Ah! non... pardon; mille pardons.--C’est un ménage vert--dans une forêt.--Cela s’appelle portrait de M. et de madame ***; mais je serai plus discret que le peintre, M. Defer, je ne mettrai pas les initiales;--j’intitulerai l’objet: _Portrait du livret du salon, tenu à la main par M***, qui est dans une forêt_; c’est du reste ce que cela représente.--Le livret est fort ressemblant.--J’espère que M. et madame*** le sont moins.
[GU] M. Lafond a peint nue--une femme grosse de sept mois;--c’est laid.
[GU] Je ne sais pourquoi certains carrés de papier ne font pas plus attention à la manière dont on peint les villes de la conquête d’Alger.

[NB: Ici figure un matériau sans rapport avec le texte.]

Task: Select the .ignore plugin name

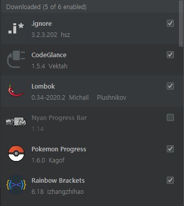Action: [42, 24]
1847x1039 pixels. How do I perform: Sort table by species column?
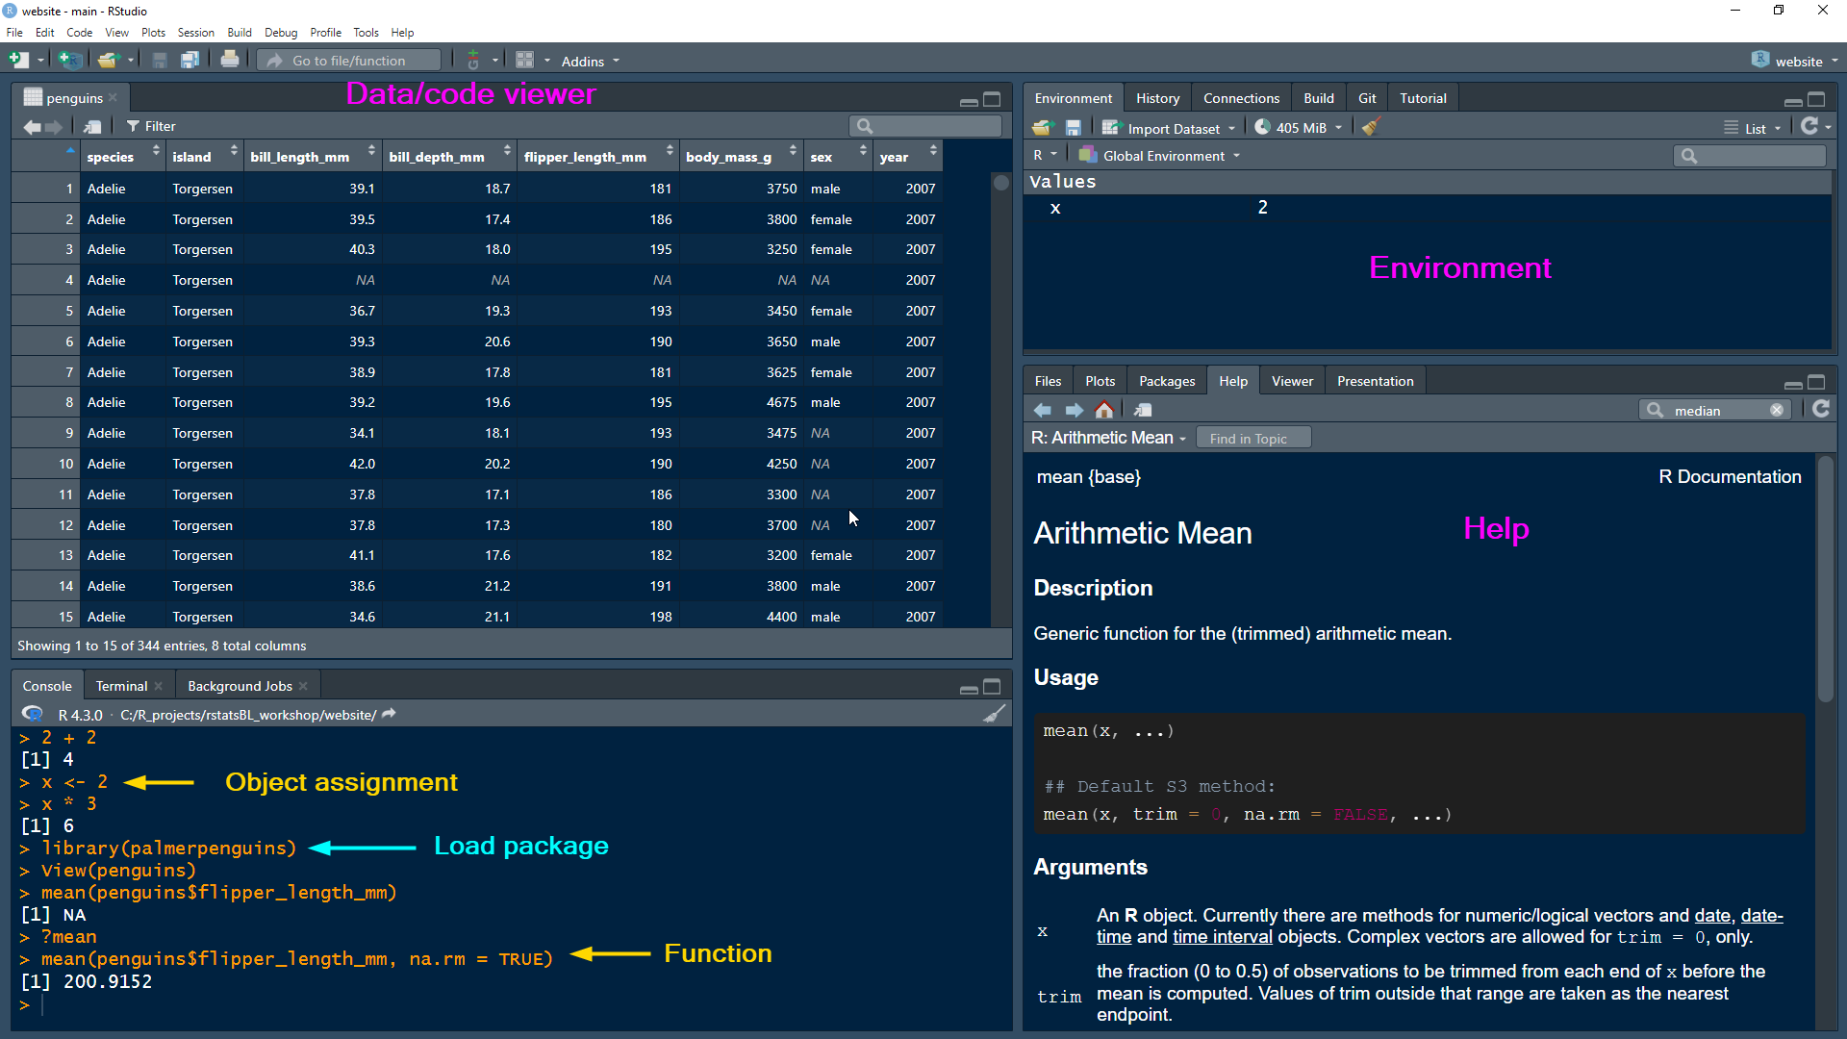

Le jury qui admet ces tableaux ne peut avoir pour but que de dégoûter les Français de leurs possessions d’Afrique.
Selon M. Frère, Constantine est couleur chocolat à l’eau et Alger couleur chocolat au lait.
Joignez à cela un _Combat_ de M. Guyon, et dites-moi si vous vous sentez envie d’aller être héros là-bas, pour qu’on vous peigne comme cela ici.
[GU] Le 4 avril 1840, dit M. Chazal dans le livret,--il se passait dans le port de Cherbourg un de ces rares et majestueux événements où se révèle la puissance du génie de l’homme: on lançait à la mer le vaisseau le _Friedland_.
Ce qu’il y a de plus remarquable dans ce tableau, c’est une sorte de dressoir où sont figurées les autorités de Cherbourg, et qui ressemble, à s’y méprendre, à l’un des côtés de la boutique d’un pharmacien avec les fioles de diverses couleurs qui y sont rangées sur des tablettes.
Quelques-unes des fleurs de M. Chazal, dans le tableau qui est près du portrait de la reine, dans le salon carré, valent mieux que son tableau du _Friedland_; cependant je ne les aime guère;--au reste,--je dois dire pour consoler M. Chazal, en lui donnant le moyen de se réfugier dans un grand mépris de mon opinion,--que la plupart des fleurs, même des maîtres en ce genre,--me paraissent un barbouillage de convention.
Il y a cependant au Salon, dans la galerie de bois, un remarquable tableau de fleurs de madame Chantereine:--c’est à peu près la seule fois que j’ai vu aussi bien reproduire _l’étoffe des fleurs_;--c’est un charmant tableau et un charmant talent.
Disons encore, toujours pour consoler M. Chazal et les autres peintres de fleurs, que j’ai quitté mes pêchers et mes abricotiers en fleurs pour venir voir leurs tableaux, et que cela me rend difficile et un peu de mauvaise humeur.
[GU] M. Villiers a peint un bœuf bleu, sous le nº 1847.